O governo de São Paulo afirmou à AFP por e-mail que “todos os medicamentos prescritos por serviços estaduais de saúde estão baseados nos protocolos vigentes no SUS e são indicados após análise médica individualizada, de acordo com o quadro clínico do paciente”.
Ressaltou também que “é responsabilidade do médico prescrever remédios adequados para sinais e sintomas e, neste sentido, é perfeitamente cabível que antitérmicos sejam indicados para um paciente que apresenta febre, por exemplo”.
Para o infectologista Evaldo Stanislau Araújo, do Hospital das Clínicas, em São Paulo, essa alegação de que o tratamento com esses dois tipos de medicamento agrava o quadro dos pacientes, fazendo com que cheguem tarde demais aos hospitais, não procede.
“Não existe nada disso. Antitérmico e antialérgico não modificam em nada o desfecho (do caso)”, disse o médico em entrevista por telefone à AFP.
Araújo explicou que os antitérmicos são “absolutamente necessários” para os pacientes sintomáticos e que os antialérgicos anti-histamínicos podem ser indicados como um antigripal. Há, ainda, os antialérgicos com corticoides, que, segundo o infectologista, só podem ser usados para pacientes com algum grau de insuficiência respiratória.
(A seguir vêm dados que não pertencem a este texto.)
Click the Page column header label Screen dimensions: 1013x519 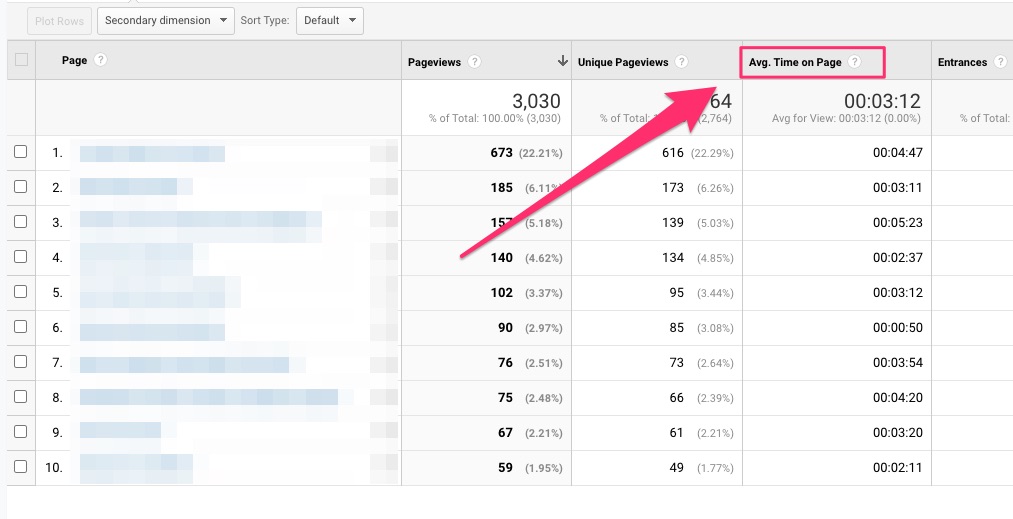pyautogui.click(x=74, y=60)
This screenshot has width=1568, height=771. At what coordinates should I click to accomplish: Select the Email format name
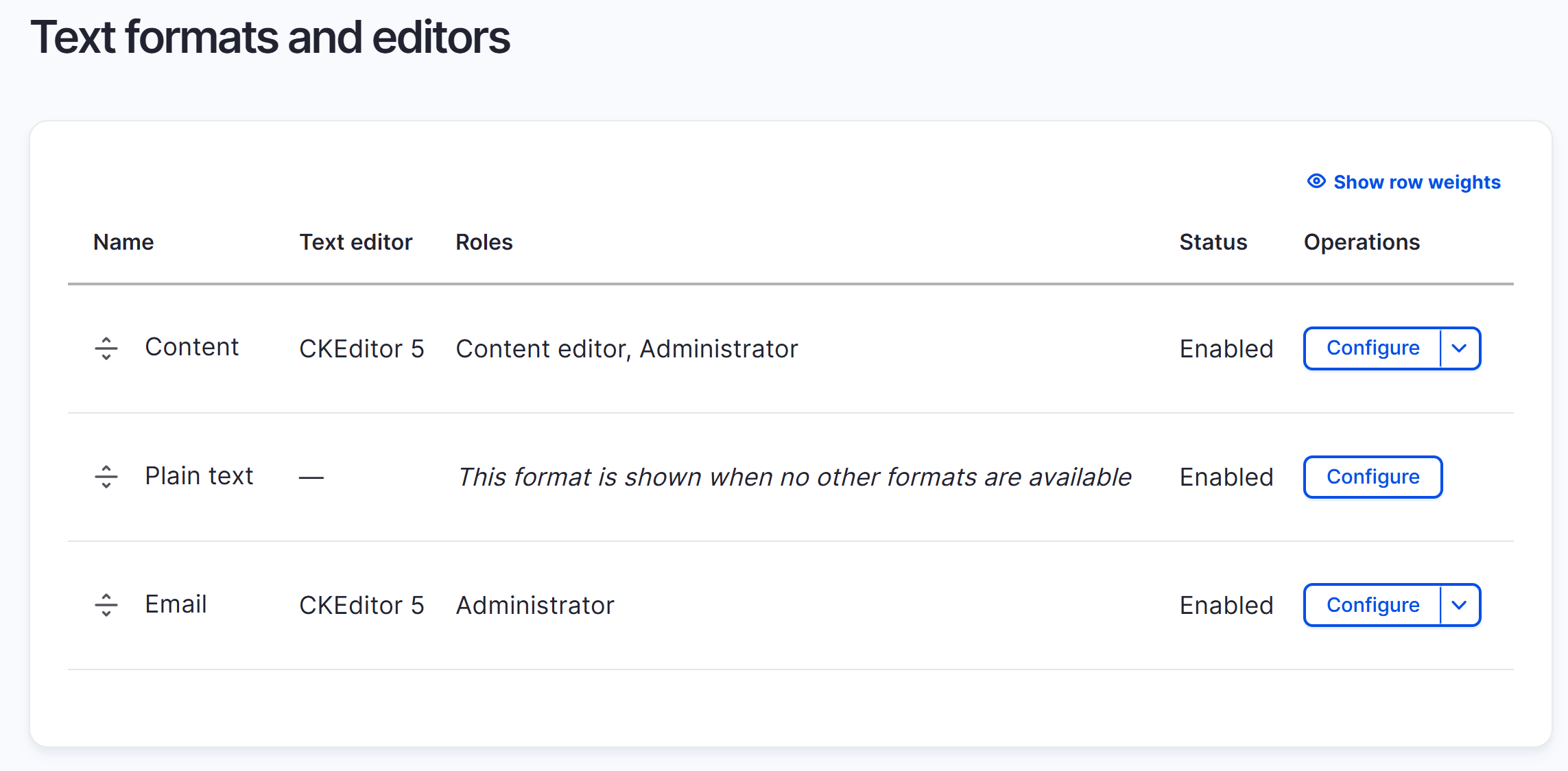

Essa medicação, portanto, não piora a doença. “O que agrava a doença é não ter um monitoramento médico adequado”, com a medição de temperatura e da saturação de oxigênio no sangue, garantiu.
“O pai de Boulos”
Outra afirmação, que não aparece no vídeo, mas no texto das publicações viralizadas, é a de que “o pai de Boulos” seria o presidente dessa associação de infectologistas.
Marcos Boulos, pai do político Guilherme Boulos, do Partido Socialismo e Liberdade (Psol), é infectologista e professor titular do Departamento de Moléstias Infecciosas e Parasitárias da Faculdade de Medicina da Universidade de São Paulo.
Ele não é presidente de nenhuma associação, mas integra o Centro de Contingência contra Covid-19, criado pelo governo do estado de São Paulo em fevereiro de 2020, e que, de acordo com a assessoria de imprensa do governo, continua atuante.
Esse conteúdo também foi checado pelo Fato ou Fake e pelo Estadão Verifica.
Em resumo, não é verdade que médicos tenham sido proibidos de prescrever o chamado “tratamento precoce” contra a covid-19. Apesar de alertar para a falta de evidência científica desse tipo de medicação, o Ministério da Saúde e a Sociedade Brasileira de Infectologia negaram a existência da proibição.